Dengan adanya potensi gangguan yang muncul lantaran menerapkan clean eating, penting untuk menyadari bahwa makanan bukan hanya untuk dikonsumsi. Makanan mempunyai tugas masing-masing dalam memenuhi kebutuhan nutrisi harian, sehingga tidak perlu dibatasi secara berlebihan.
Ahli gizi dari University Health Services (UHS) di University of Wisconsin-Madison, Courtney Blomme, mengingatkan bahwa menjaga pola makan tidak seharusnya berpatokan pada labelisasi. Blomme menekankan, mendengarkan tubuh lebih efektif dalam meningkatkan hubungan makanan dan tubuh.
“Mendengarkan tubuh Anda alih-alih pesan tentang makanan ‘baik’ dan ‘buruk’ adalah perubahan yang sulit, tetapi merupakan komponen penting dalam meningkatkan hubungan Anda dengan makanan dan tubuh Anda,” kata Blomme, dalam artikel mengenai ortoreksia.
Pernyataan di atas dikuatkan oleh ahli gizi Yayasan Jantung dan Pembuluh Darah Inggris (BHF), Victoria Taylor, yang mengatakan bahwa pembatasan pola makan dalam clean eating membentuk perfeksionisme tidak berlandaskan realitas.
“Meskipun benar bahwa ada beberapa makanan yang harus kita kurangi dan yang harus kita makan lebih banyak, (pemikiran) ini jauh dari konteks makanan bersih dan kotor. Pembatasan pola makan bersih menghadirkan gambaran kesempurnaan yang tidak realistis,” ujarnya, dikutip dari laman BHF.
Taylor menganjurkan, lebih baik untuk mempunyai fleksibilitas dalam mengatur pola makan alih-alih terpaku pada pakem yang membatasi asupan nutrisi sehingga berpotensi mengalami kekurangan nutrisi dan gangguan kesehatan mental, serta risiko lain yang berkelanjutan.

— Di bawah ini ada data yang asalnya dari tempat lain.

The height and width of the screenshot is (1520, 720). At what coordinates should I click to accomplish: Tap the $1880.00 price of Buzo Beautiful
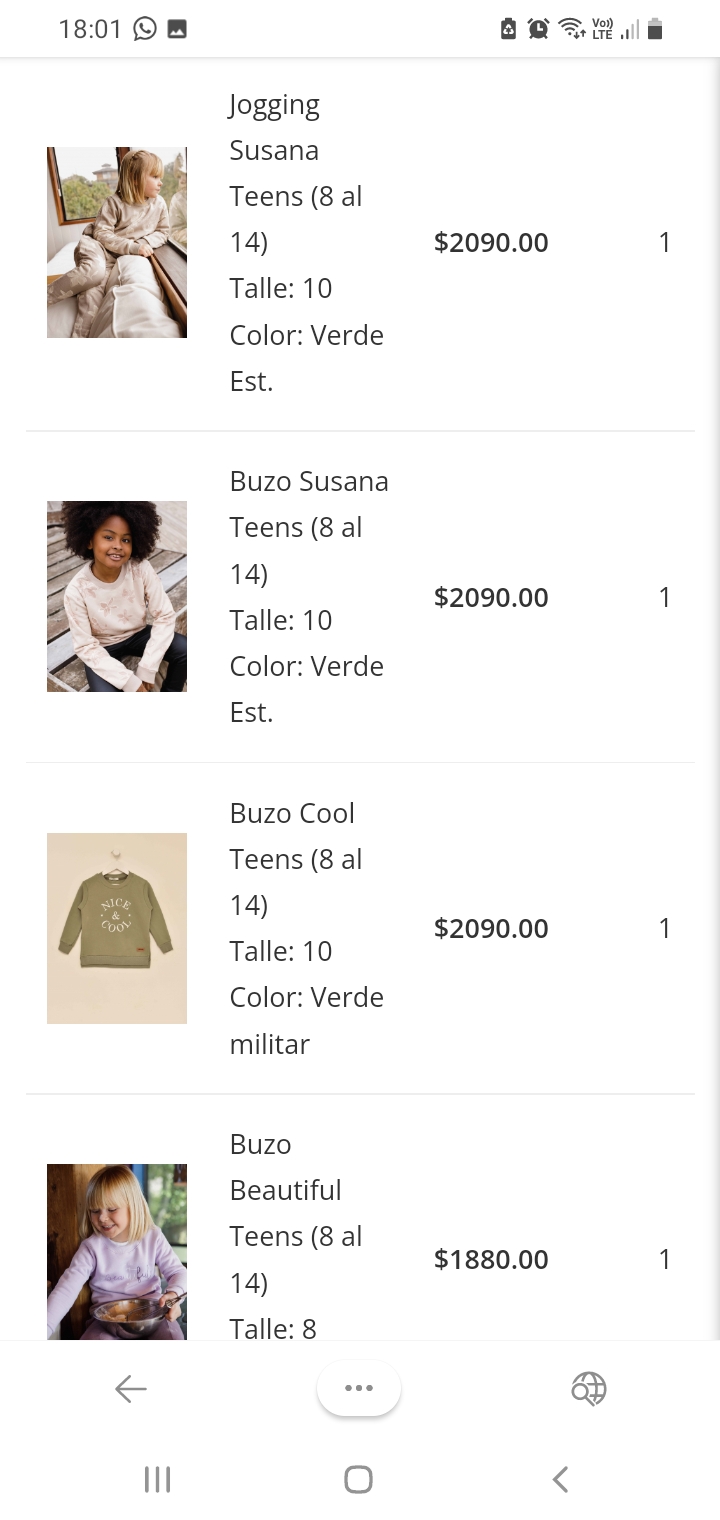click(491, 1259)
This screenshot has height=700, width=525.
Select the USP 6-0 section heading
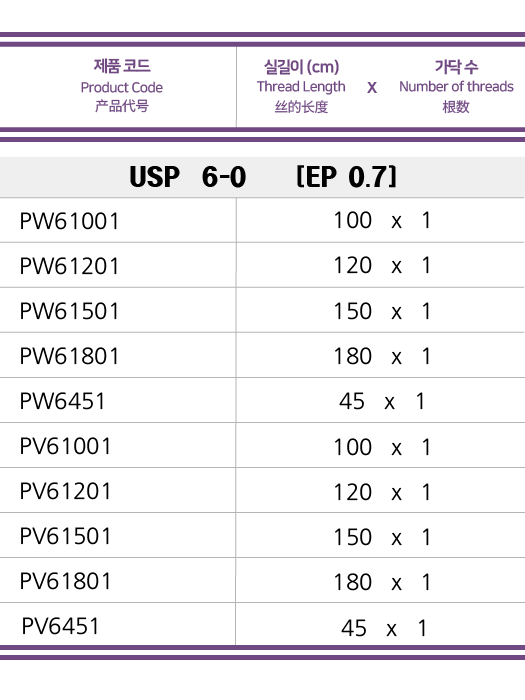click(x=188, y=177)
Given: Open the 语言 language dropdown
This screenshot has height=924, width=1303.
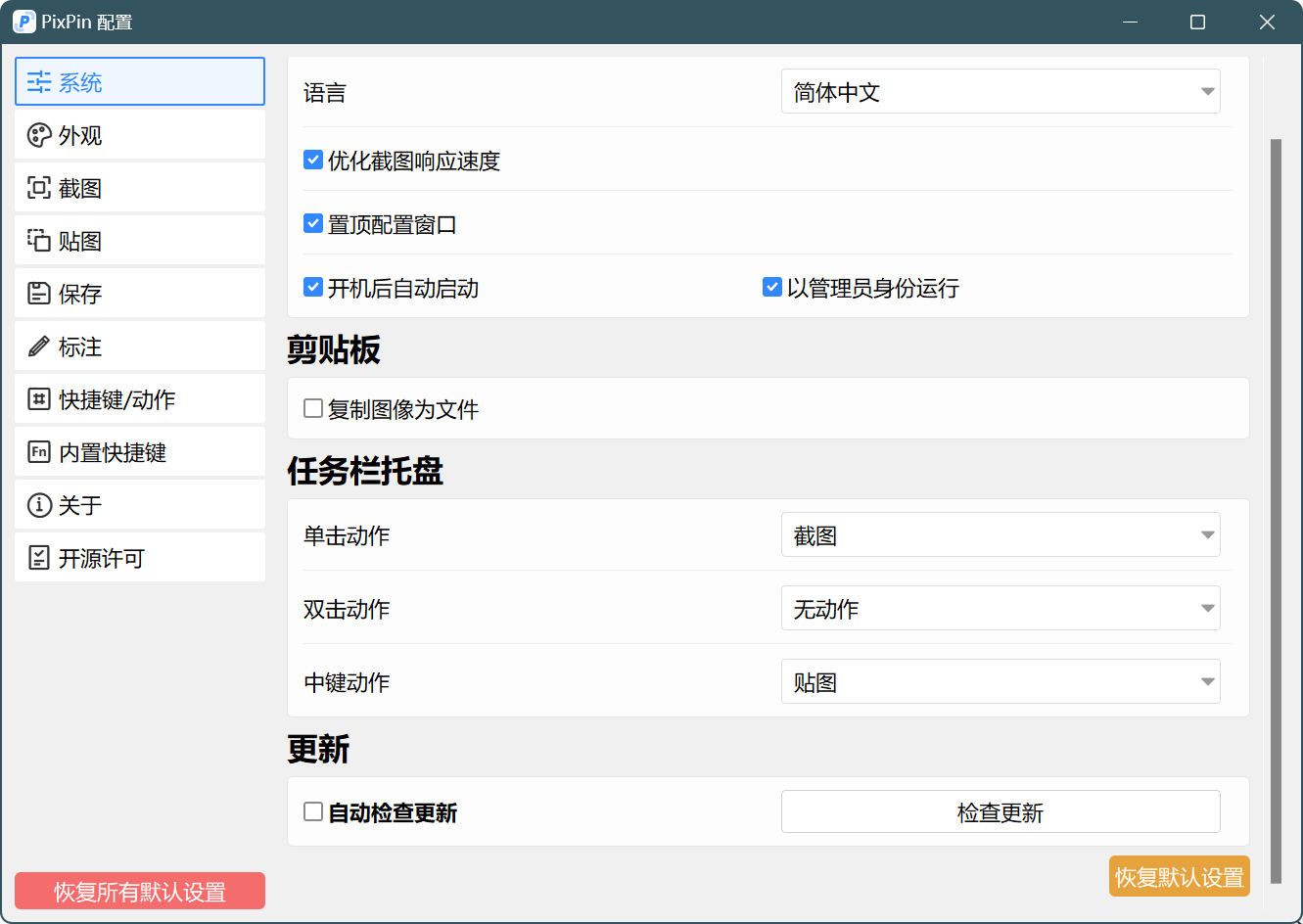Looking at the screenshot, I should 1001,91.
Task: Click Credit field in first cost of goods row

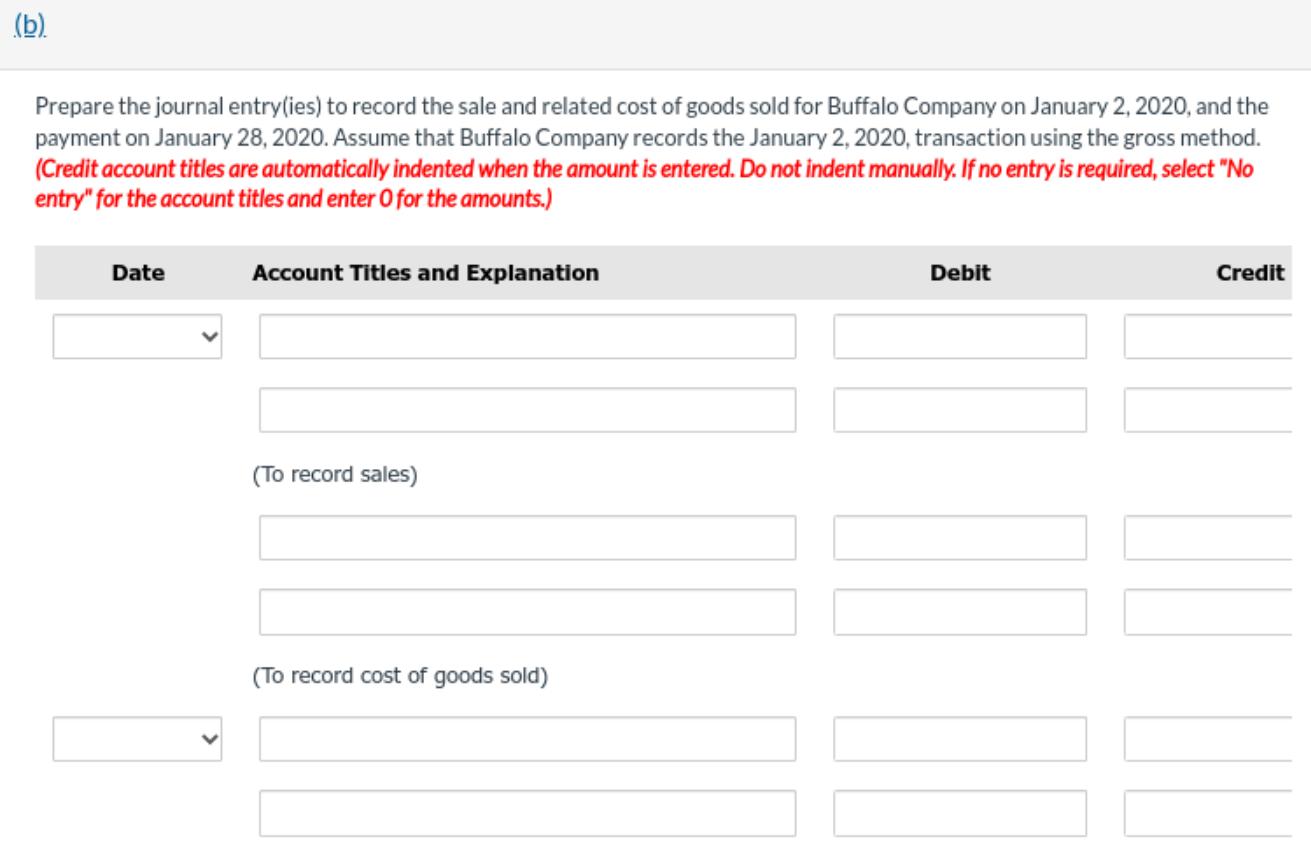Action: pos(1215,538)
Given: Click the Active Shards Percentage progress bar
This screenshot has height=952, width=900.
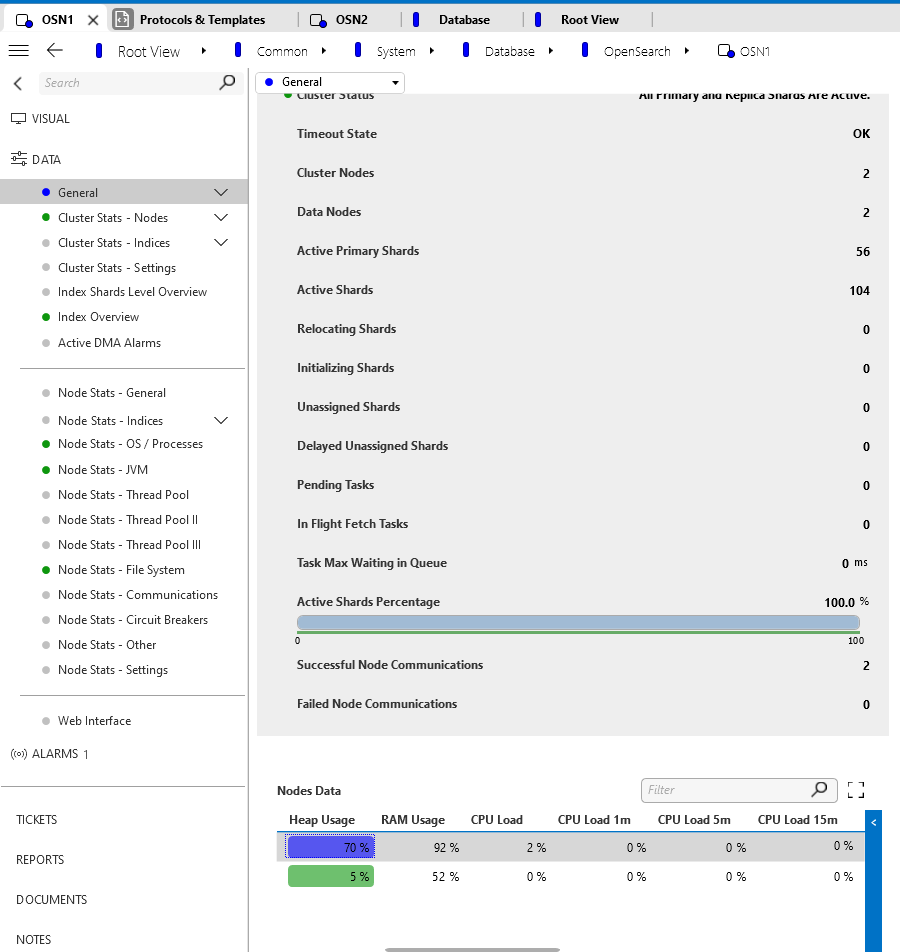Looking at the screenshot, I should tap(579, 623).
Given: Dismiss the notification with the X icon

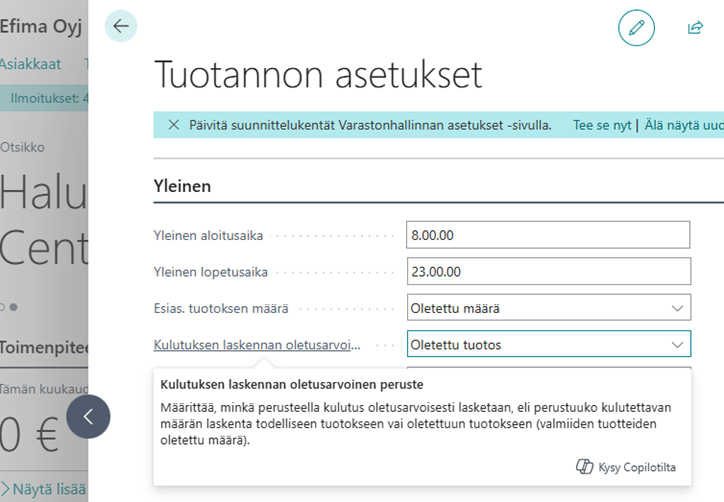Looking at the screenshot, I should coord(174,125).
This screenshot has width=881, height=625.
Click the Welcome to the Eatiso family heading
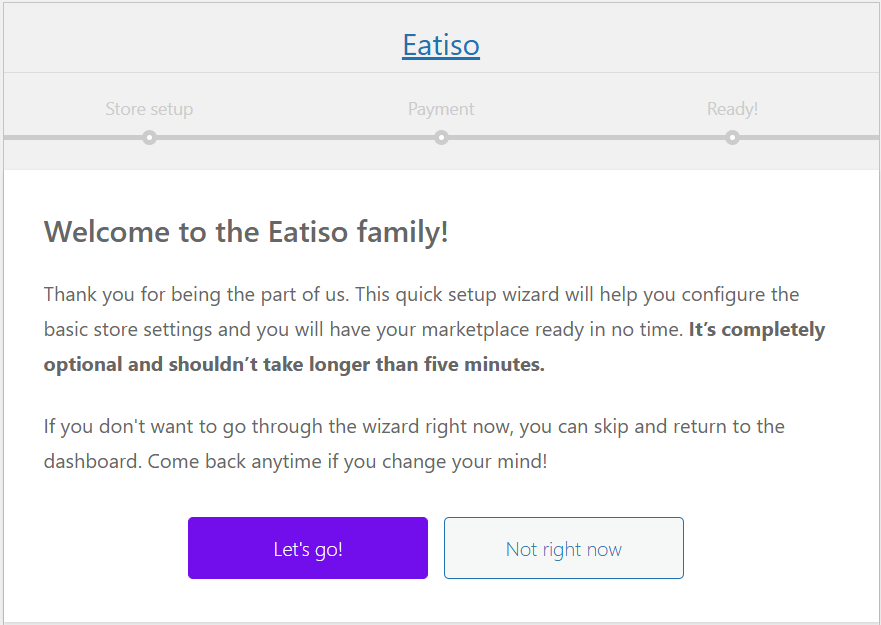(x=246, y=232)
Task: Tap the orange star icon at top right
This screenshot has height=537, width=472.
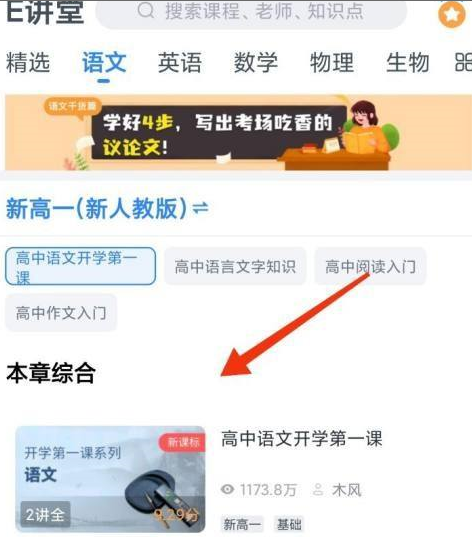Action: (x=452, y=14)
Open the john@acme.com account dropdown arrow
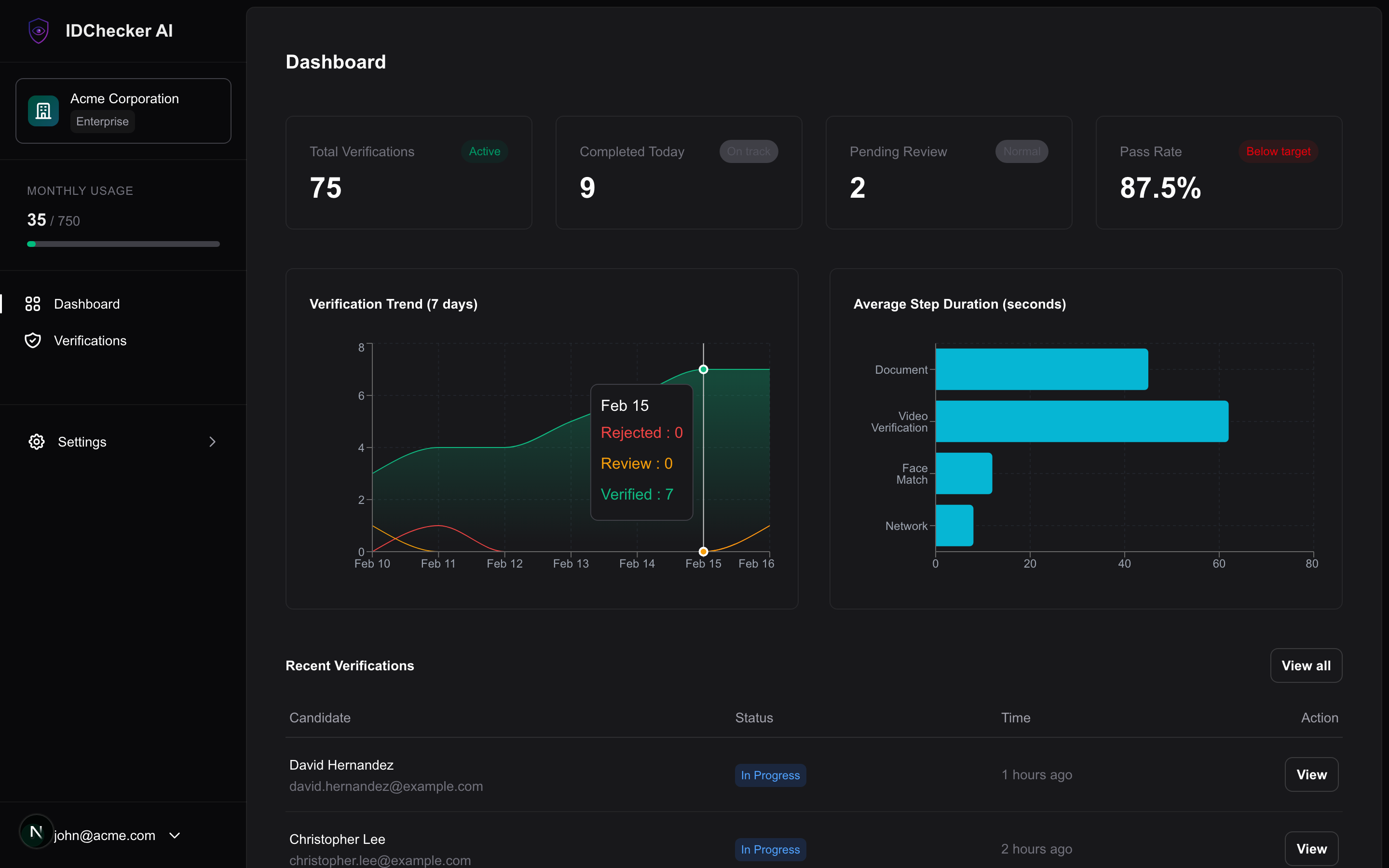Screen dimensions: 1389x868 click(x=175, y=835)
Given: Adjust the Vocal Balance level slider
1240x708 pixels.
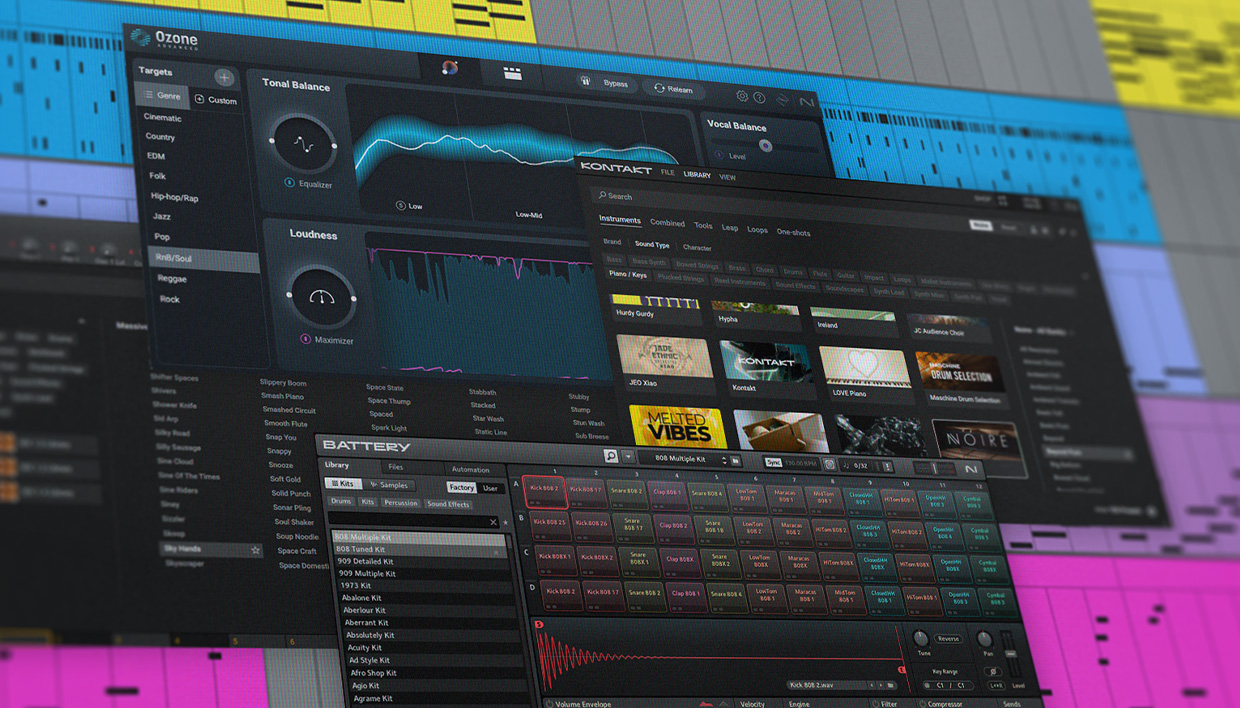Looking at the screenshot, I should point(765,146).
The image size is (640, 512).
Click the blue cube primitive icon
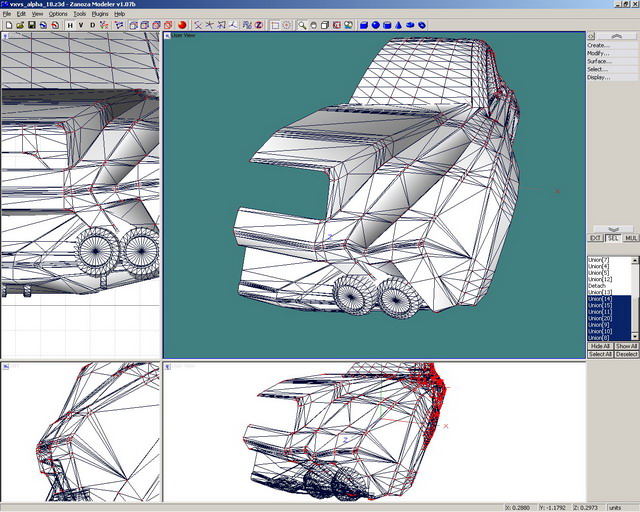click(x=363, y=25)
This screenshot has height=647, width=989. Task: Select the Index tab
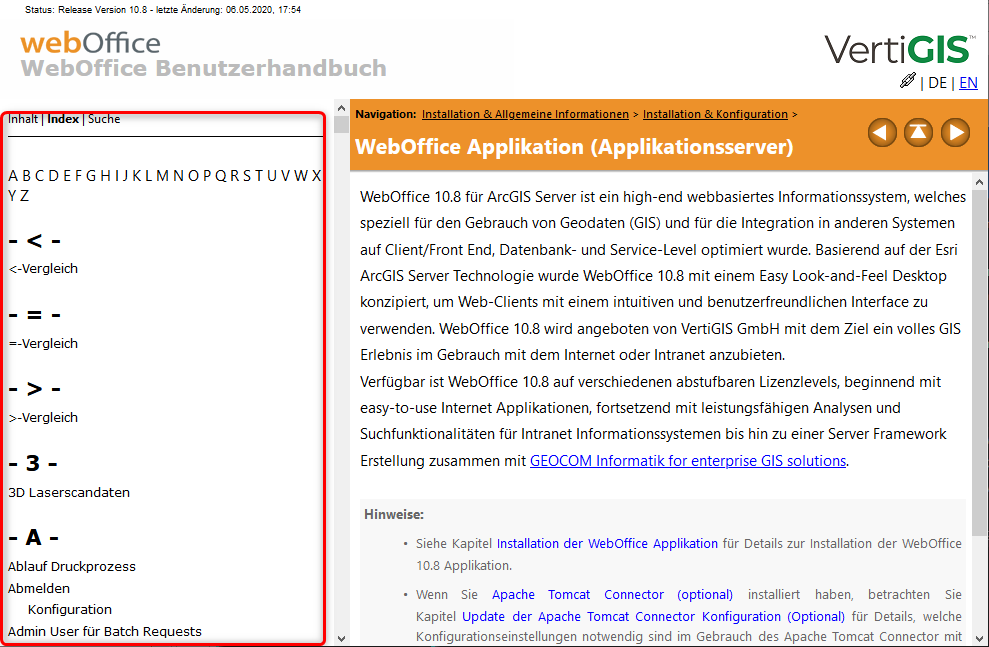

“Dalam kehidupan nyata, beberapa hari mungkin lebih baik daripada yang lain, dan memiliki fleksibilitas dalam pola makan penting untuk jangka panjang, daripada siklus kekurangan dan rasa bersalah berkelanjutan,” tambah Taylor, pelaku diet yang telah berpengalaman selama 20 tahun.
Pada akhirnya, pola clean eating mempunyai kerancuan yang tidak dapat menjadi patokan pola makan sehari-hari. Memang, apabila clean eating dimaksudkan untuk menghindari konsumsi makanan yang “tidak bersih” atau dipandang sebagai “tidak sehat”, sekilas hal itu menandakan upaya untuk hidup lebih sehat. Akan tetapi, penting untuk dipahami bahwa berbagai asupan nutrisi perlu diatur sesuai dengan proporsinya tanpa dibatasi dengan paham tidak bersih dalam premis clean eating.